Image © TRADOL LIMYINGCHAROEN | istockphoto
Millions of people around the world rely on gloves to provide protection against hazards they are exposed to in their places of work or during their day-to-day lives. Therefore, it is vital that such products are fit for purpose and do not pose any harm to the wearer.
In the majority of cases, gloves which are marketed as ‘personal protective equipment’ (PPE) within the European Union or the United Kingdom will be certified in accordance with the PPE Regulation ((EU) 2016/425), and will undergo assessment by a Notified Body or an Approved Body to ensure that all legal requirements have been met. This enables them to bear the CE and/or UKCA mark. However, this assessment does not always include additional legal obligations that a manufacturer or importer must meet in order to place a product onto the market.

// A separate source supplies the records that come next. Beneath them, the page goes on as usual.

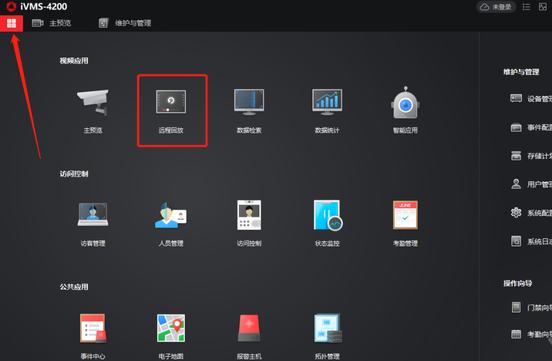Launch 数据检索 data search
Screen dimensions: 552x361
click(x=249, y=102)
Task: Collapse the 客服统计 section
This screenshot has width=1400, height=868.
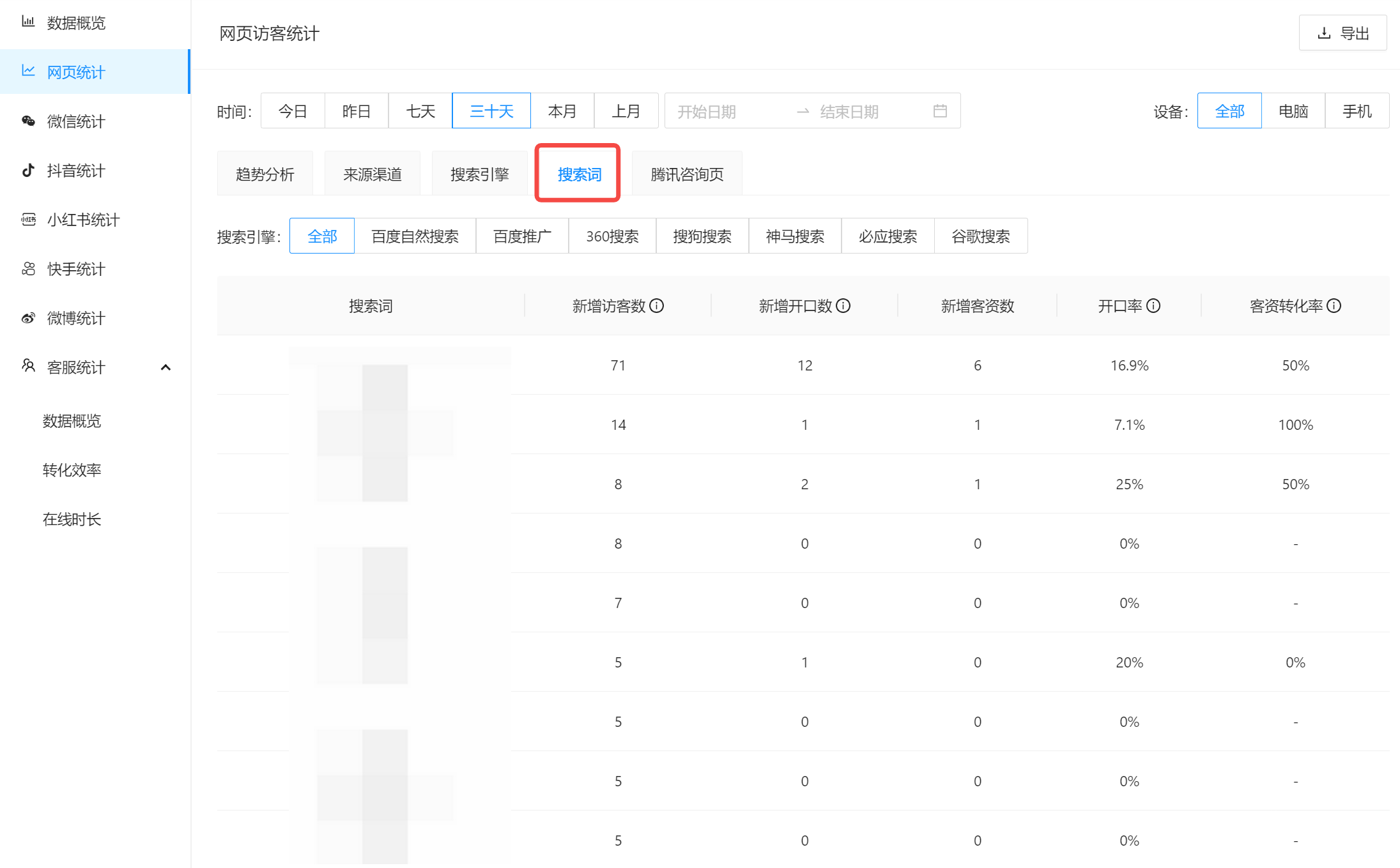Action: coord(166,367)
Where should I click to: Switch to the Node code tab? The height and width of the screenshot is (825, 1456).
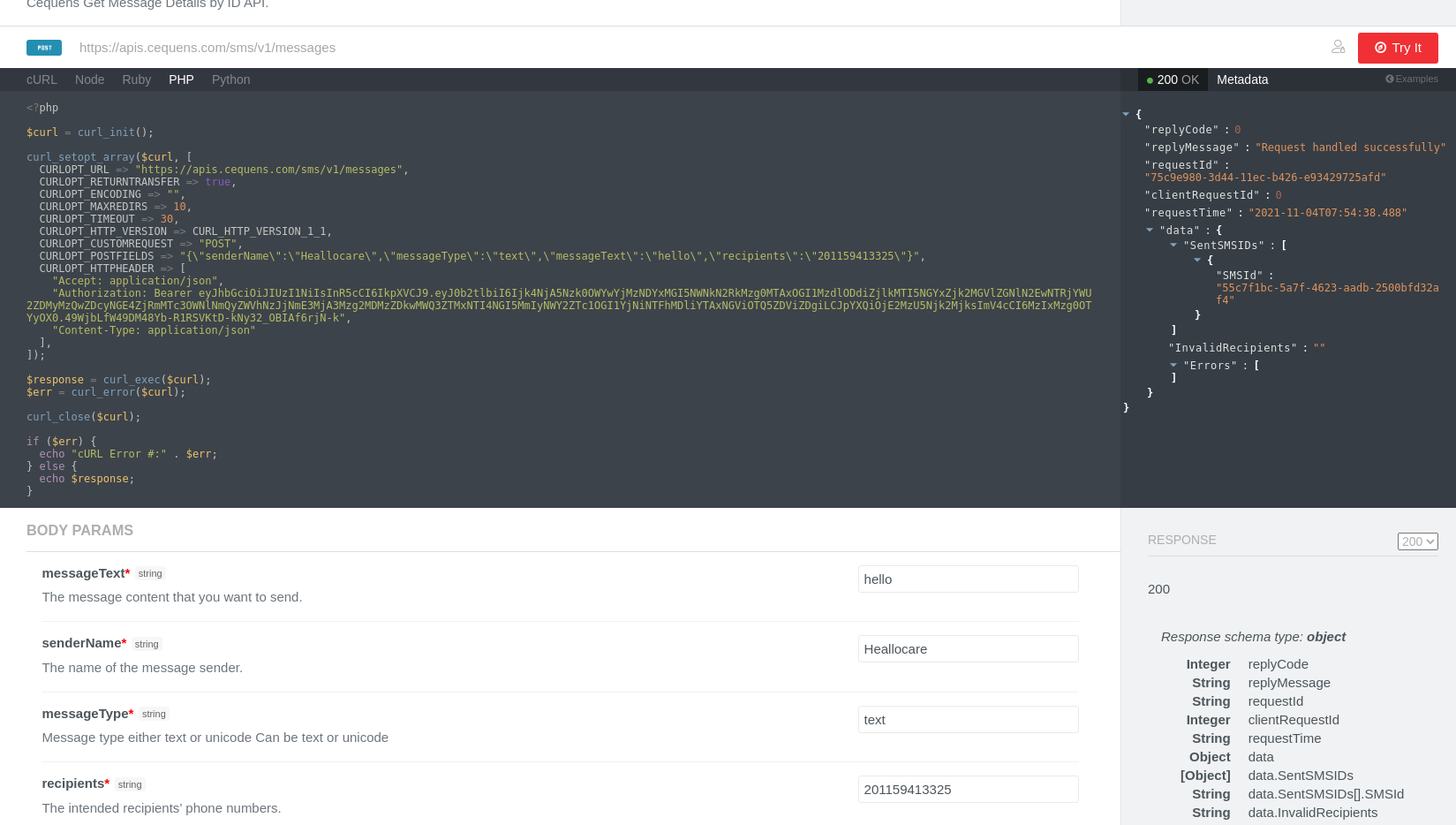tap(90, 79)
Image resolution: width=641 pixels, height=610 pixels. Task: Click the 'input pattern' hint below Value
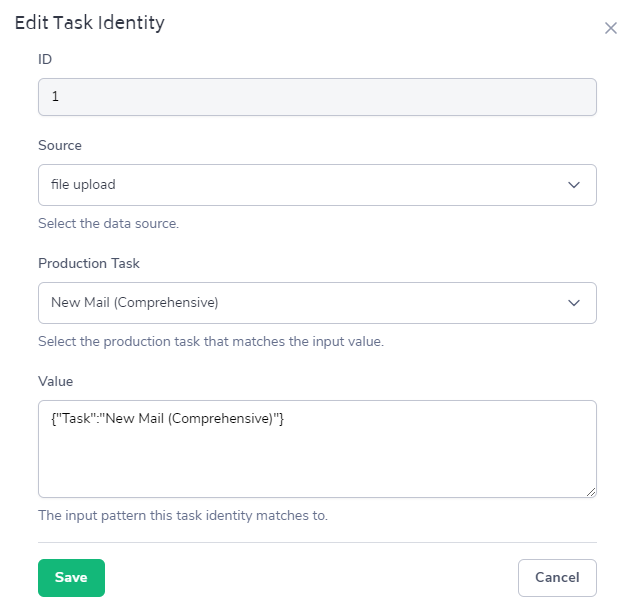(x=182, y=516)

Such obligations apply to all products, not only PPE, and are therefore not subject to assessment by a Notified Body or an Approved Body. It is essential that manufacturers and importers are aware of this, and that they take steps to ensure compliance, as failure to do so can have significant legal repercussions. Many producers of gloves operate on a global scale, so they will need to consider the legal requirements of all countries into which they supply. This article will examine key pieces of legislation relevant to the European and US markets, and discuss the obligations that companies supplying into these areas need to meet.
Requirements in Europe
Within Europe, all companies which produce or use chemicals or which place articles on the market must meet the requirements of REACH Regulation (EC) 1907/2006. ‘REACH’ is an acronym for ‘Registration, Evaluation, Authorisation and restriction of Chemicals’. This legislation came into force on 1st June 2007, and aims to improve the protection of human health and the environment from the risks posed by chemicals. It is implemented and overseen by the European Chemicals Agency (ECHA), which is based in Helsinki, Finland.

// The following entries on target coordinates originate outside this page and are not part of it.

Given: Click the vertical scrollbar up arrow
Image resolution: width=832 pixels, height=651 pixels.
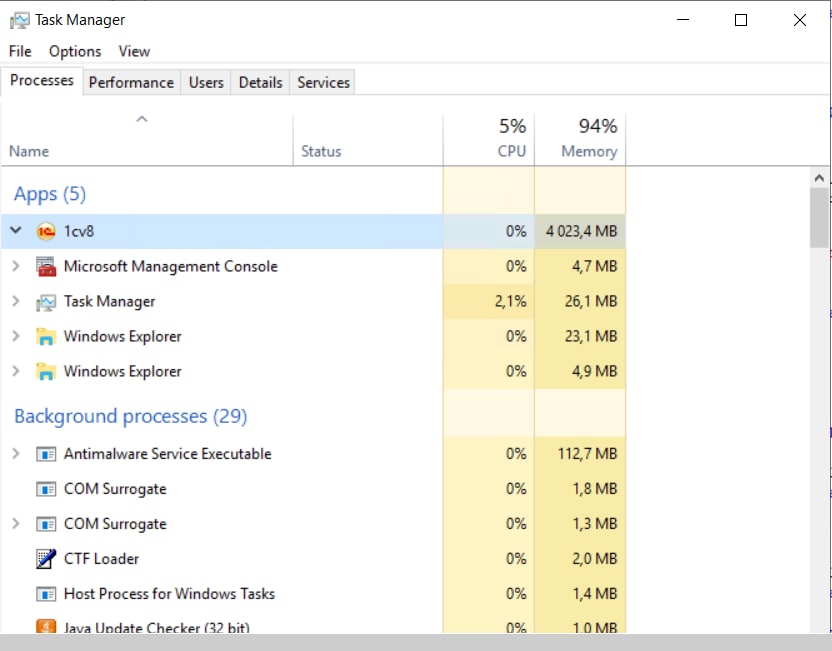Looking at the screenshot, I should 820,178.
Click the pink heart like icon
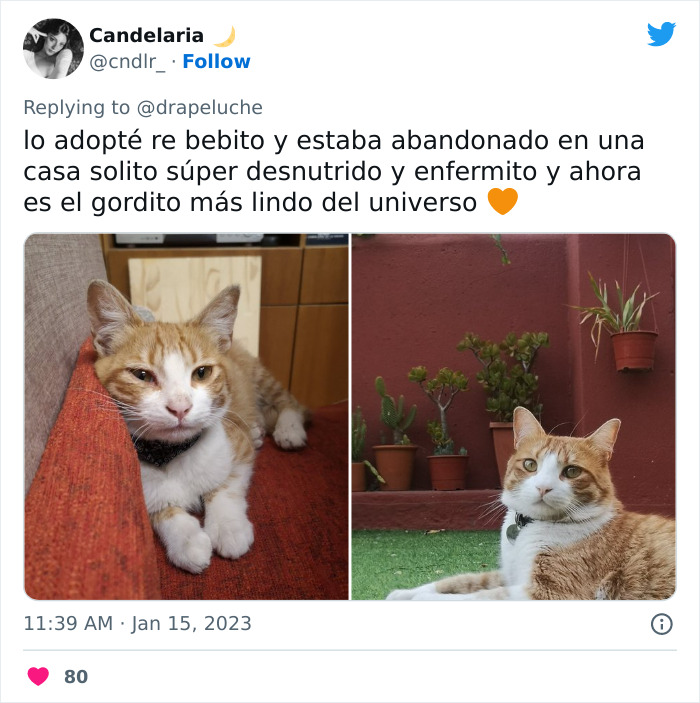The image size is (700, 703). 38,676
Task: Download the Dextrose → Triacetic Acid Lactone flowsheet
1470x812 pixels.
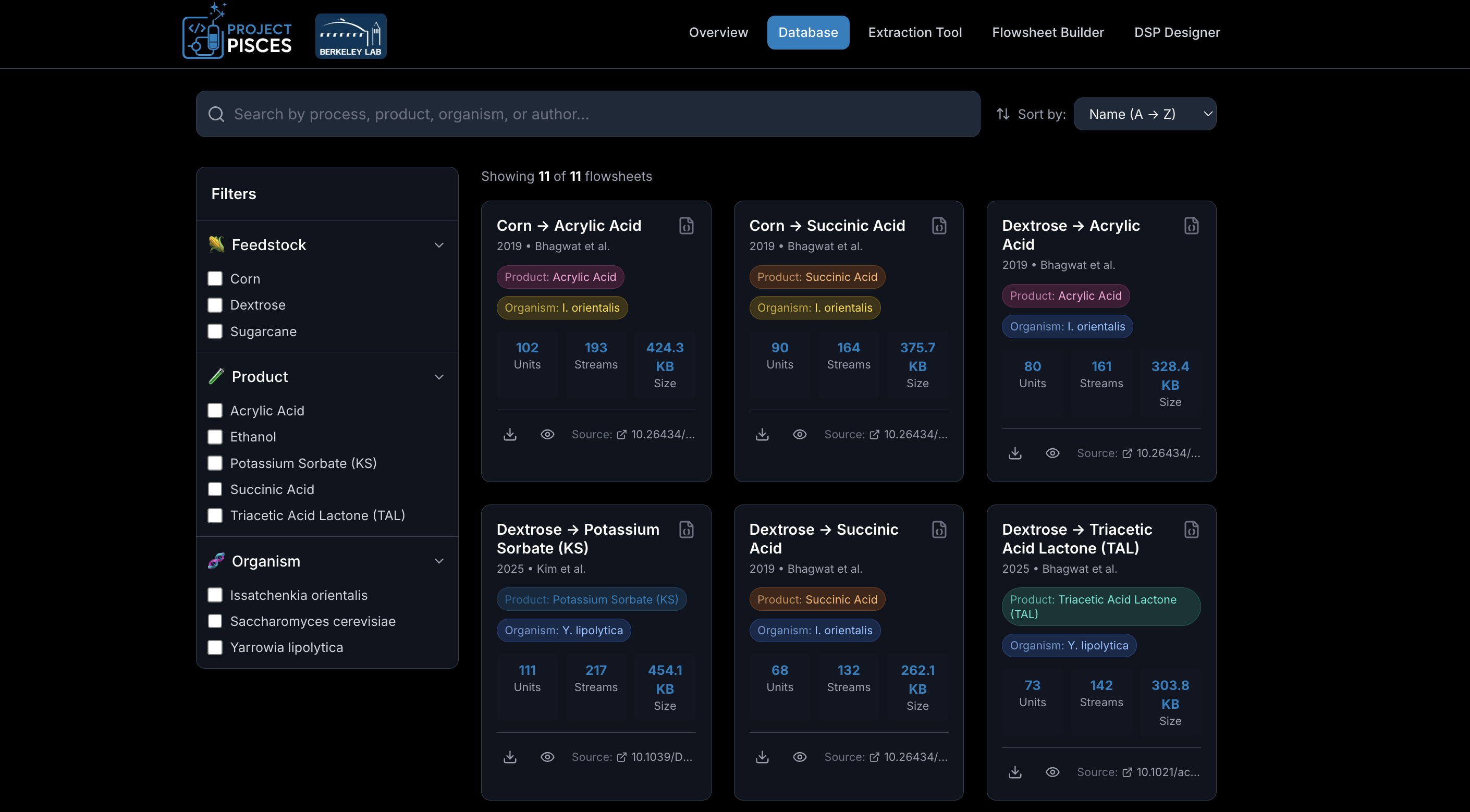Action: point(1014,772)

Following the UK’s exit from the EU at the start of 2021, the UK enacted its own version of the REACH regulations – ‘UK REACH’ – which currently mirrors the EU regulations and is overseen by the UK Health and Safety Executive (HSE). REACH applies to all chemical substances – not only those utilised in industrial processes, but also in those used in everyday life and those present in ‘articles’. In this context, an ‘article’ is an object which during production is given a special shape, surface or design that determines its function to a greater degree than its chemical composition. Therefore, gloves are classified as articles and need to comply with the relevant parts of REACH.

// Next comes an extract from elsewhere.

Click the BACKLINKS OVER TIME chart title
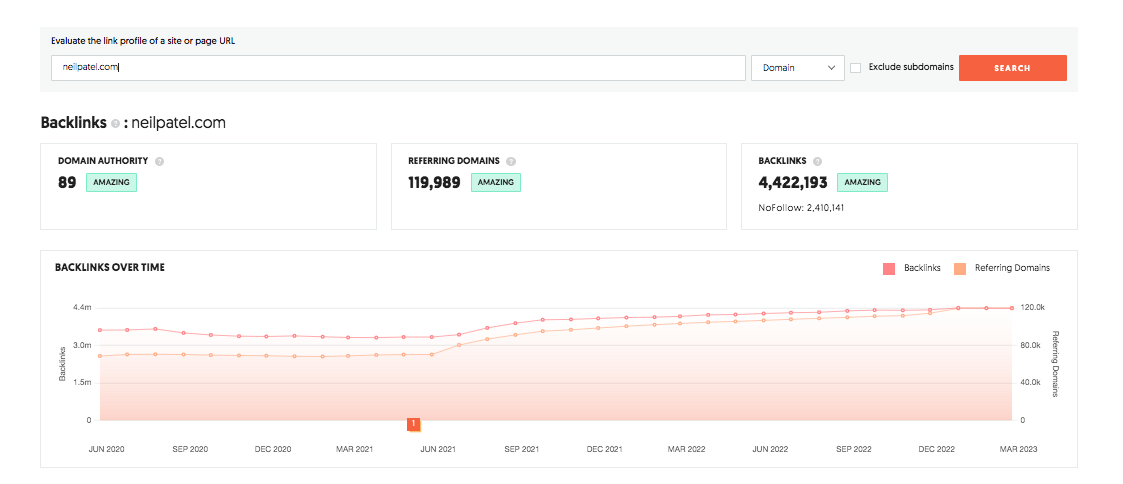The image size is (1123, 484). coord(111,268)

There are two main parts of REACH of which suppliers of gloves to the EU and UK markets will need to be aware. The first is Annex XVII – restricted substances, which places absolute limits on the levels of harmful substances which are permitted to be present in articles. Compliance is mandatory, and products which do not meet the requirements cannot be legally placed onto the market.
Many of the substances restricted within Annex XVII of REACH are also included in innocuousness requirements of product-specific standards, such as the general requirements for protective gloves (EN ISO 21420:2020). Therefore, it could be assumed that gloves will not require a separate assessment to show compliance with REACH Annex XVII.
However, as REACH is an evolving legislation which is being continually updated, there may be instances where substances restricted under REACH are not included in innocuousness requirements if the specific standard has not been updated to reflect current requirements. In such cases, Notified Bodies may require additional testing to be carried out to show compliance with REACH Annex XVII before they are able to certify the product.
The second part of REACH that is relevant to glove manufacturers and suppliers is the Candidate List of Substances of Very High Concern (SVHCs). These are chemicals that have been proposed as potentially hazardous by EU member states, and that are awaiting evaluation before further restrictions are imposed.
In order to be considered as an SVHC, chemicals must meet certain criteria. They must either be classified as category 1A or 1B CMRs (‘carcinogenic, mutagenic or toxic to reproduction’), be either persistent, bio-accumulative and toxic (PBT) or very persistent and very bio-accumulative (vPvB), or cause an equivalent level of concern as CMR or PBT/vPvB substances. There are currently 235 substances included on the Candidate List, which is updated twice annually, usually in January and July.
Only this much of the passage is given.